Becoming Belle Events August-October 2018

• Victorian Afternoon Tea, 1 Pery Square, Limerick, 19th Aug
• Dublin launch, The Gutter Book Shop, 5th September, 6.30pm
• Galway launch, Ballinasloe Library, 11th September, 6pm
• Shorelines Arts Festival, Portumna 15th September, 7pm. Venue TBC.
• Clifden Arts Week – 18th September with Alan McMonagle
• Hodges Figgis 200 year anniv. Reading series – Sep. – date TBC
• Red Line Festival, October – Victorian Mavericks with Bernie McGill & Caroline Busher, 7.30pm, Pearse Museum, Dublin

BOOKLIST REVIEW – BECOMING BELLE

Bookist Review by Margaret Flanagan

O’Connor wrote about Emily Dickinson in Miss Emily (2015); here she vividly reimagines the life of another nontraditional historical heroine. Though certainly less well-known than the poet, Isabel Bilton nevertheless leaves an indelible mark on the Victorian-Edwardian world she inhabited. The daughter of a middle-class military family, she chafes against both the familial and societal expectations that decidedly restrict the breadth and scope of her life.
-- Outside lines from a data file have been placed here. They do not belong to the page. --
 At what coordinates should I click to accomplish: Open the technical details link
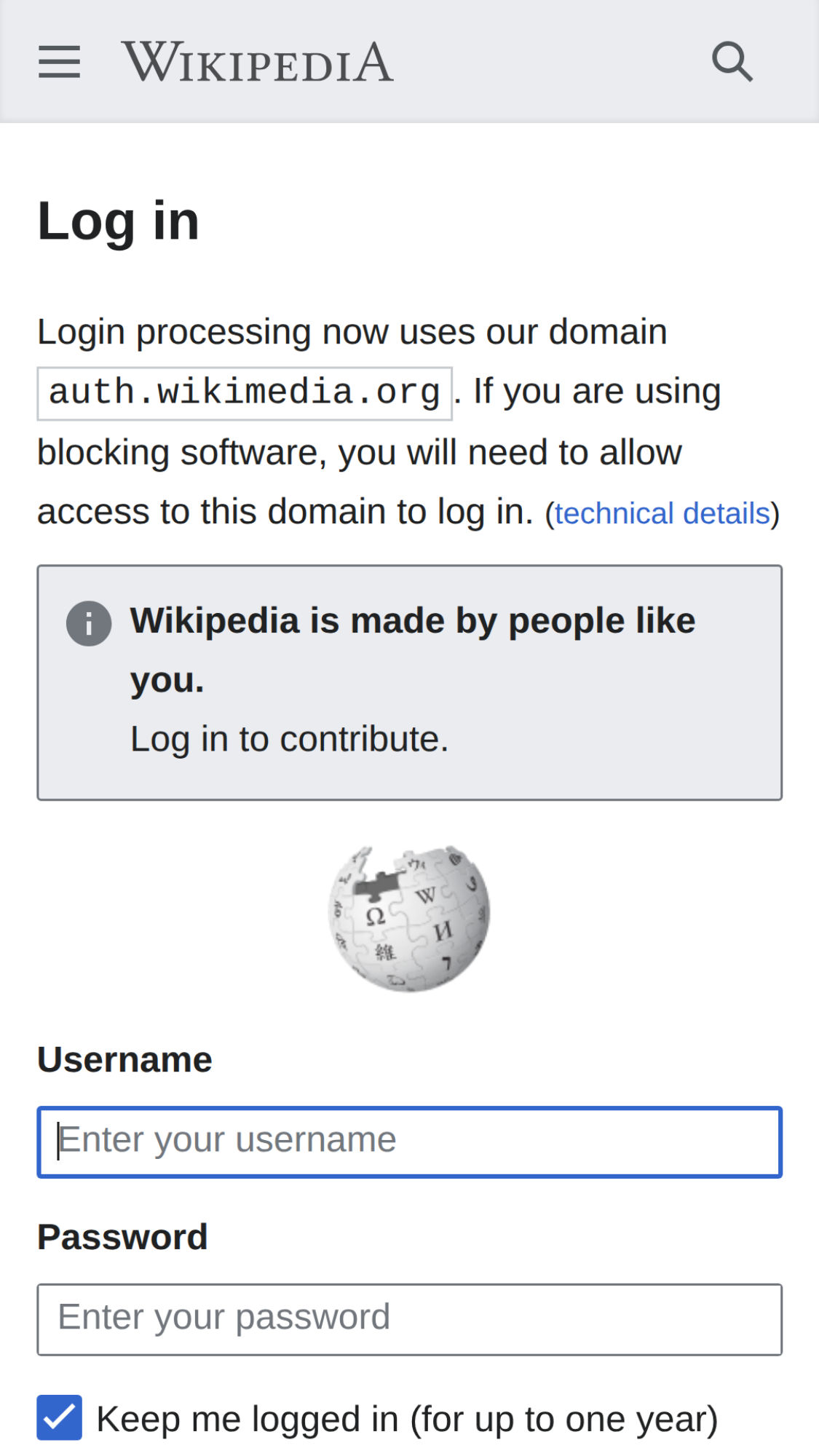pos(662,514)
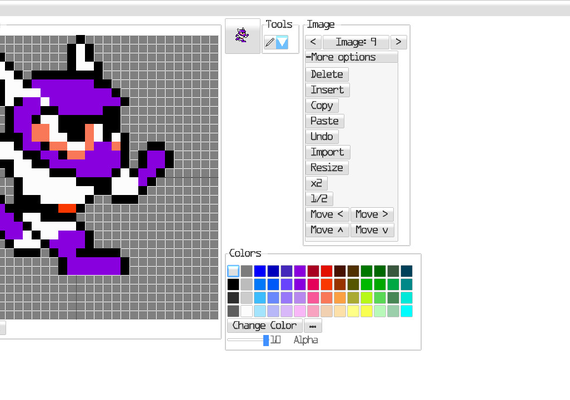The image size is (570, 400).
Task: Click the Copy button
Action: [322, 105]
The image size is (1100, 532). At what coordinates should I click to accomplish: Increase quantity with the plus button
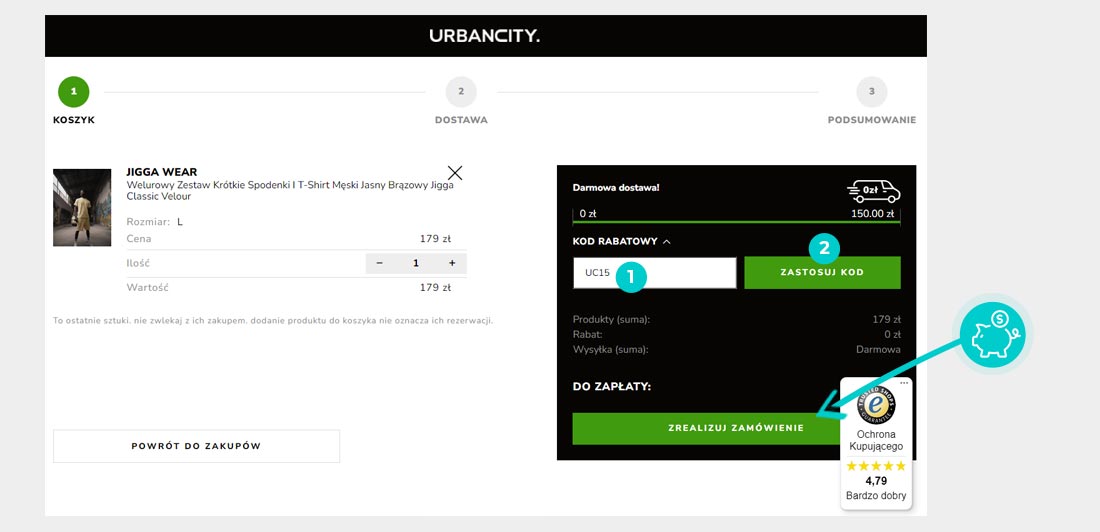click(452, 263)
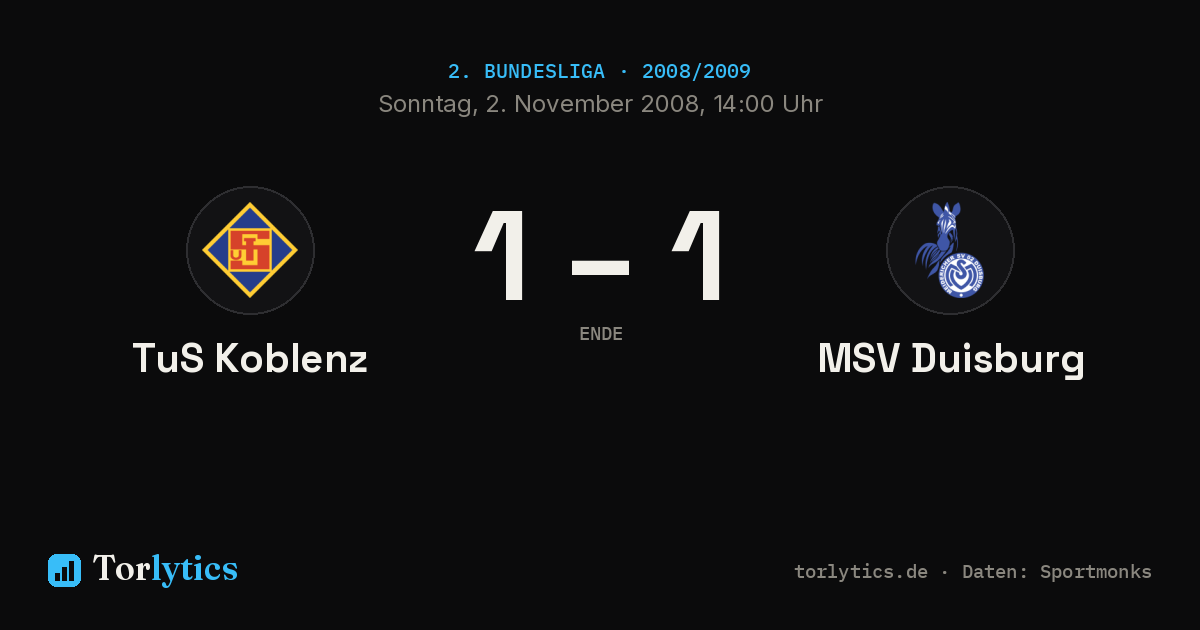Image resolution: width=1200 pixels, height=630 pixels.
Task: Open the Torlytics brand wordmark
Action: 165,569
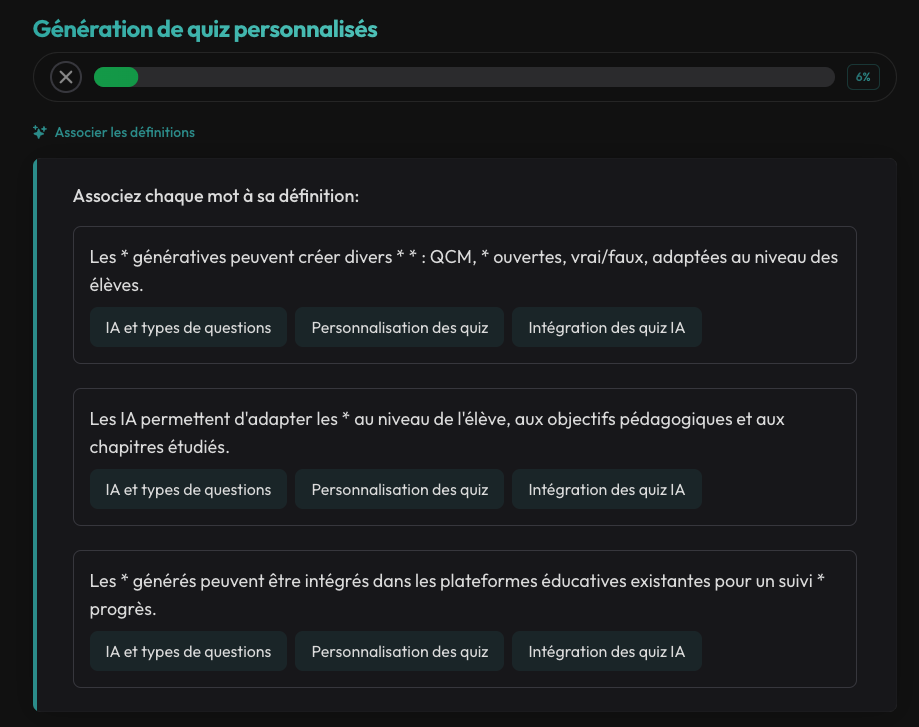This screenshot has width=919, height=727.
Task: Click the sparkle icon beside Associer les définitions
Action: click(40, 132)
Making her way to London, she claws her way to the literal and figurative top, as she morphs herself into Belle Bilton, toast of the London stage and object of fancy to a bevy of well-heeled admirers. Falling hard for William Trench, Viscount Dunlo, she must overcome the objections of his disapproving father as well as those of society at large. Defying both class and convention, Belle engages in a magnificent spiritual battle that pits her desires and emotions against the restrictions placed upon her gender and her social status. Grounded in real-life characters and events, this passionate tale of ambition and love has cross-genre appeal for fans of historical fiction and romance.
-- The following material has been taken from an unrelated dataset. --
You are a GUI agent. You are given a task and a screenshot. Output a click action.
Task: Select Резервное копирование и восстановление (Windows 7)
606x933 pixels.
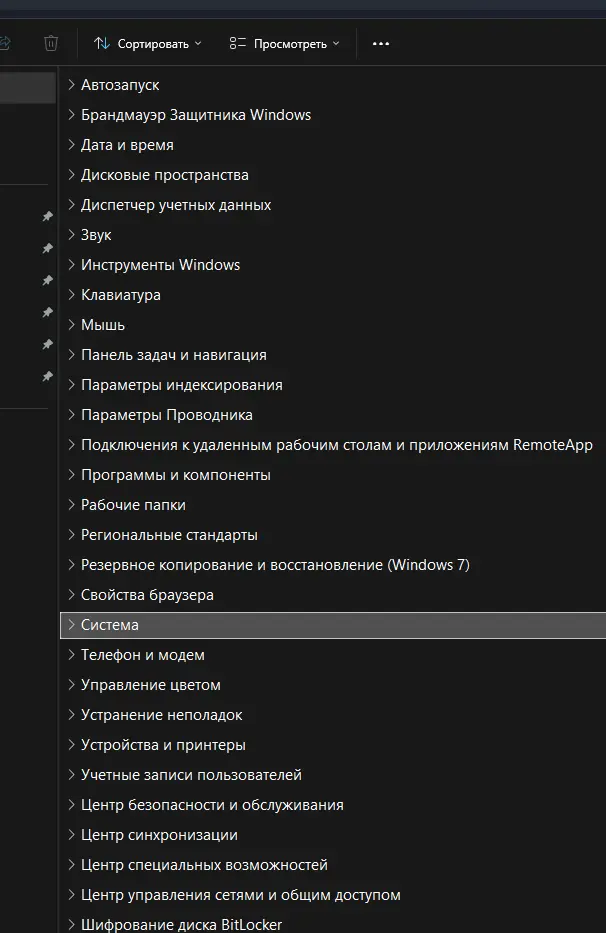[275, 565]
KIRKUS REVIEW – BECOMING BELLE

BECOMING BELLE
Author: Nuala O’Connor

A late-19th-century music hall artiste dares to assail class boundaries in a novel based on a sensational court case. Isabel “Belle” Bilton, daughter of a military officer and a frustrated actress, leaves the barracks town where she was raised to seek her fortune on the London stage. Theater buffs, hoping for an insider look at the antecedents of today’s musicals, be advised: There is very little backstage drama and even less about Belle’s day-to-day challenges as a singer, dancer, and actor. Billed as the Sisters Bilton, Belle and her sister Flo are an instantaneous hit—although O’Connor tells rather than shows readers that the sisters’ talent is not just skin-deep. Flo quickly settles for a safe but dull marriage, but Belle frequents bohemian nightspots like the Corinthian Club, where she succumbs to the blandishments of Alden Weston, a self-proclaimed baron, who is later convicted of fraud and imprisoned. Pregnant by Weston, Belle is helped by her only true friend, wealthy antiques merchant Isidore Wertheimer, who, as a gay Jewish man, inhabits a demimonde of another sort. After farming her infant out to a wet nurse, Belle soldiers on with her career. Her romantic zeal is reignited by William, an Irish viscount who takes up with her in defiance of his father, the Earl of Clancarty, who threatens to disinherit him. They marry in secret, but the Earl sends his son to Australia almost immediately thereafter. Isidor again shelters Belle as she anxiously awaits William’s return—only to hear that, despite the occasional fervid love letter, William has petitioned for divorce. The ensuing jury trial is the most compelling portion of the book, which has thus far languished without much of a plot. Belle’s characterization is anemic: Is she naïve? An opportunist? A gold digger? A slave to love and/or lust? Her emotions, traits, and intentions are duly cataloged, but Belle’s essence remains decorative and unknowable. Despite the novel’s faults, the period setting comes alive thanks to O’Connor’s lively prose and dialogue.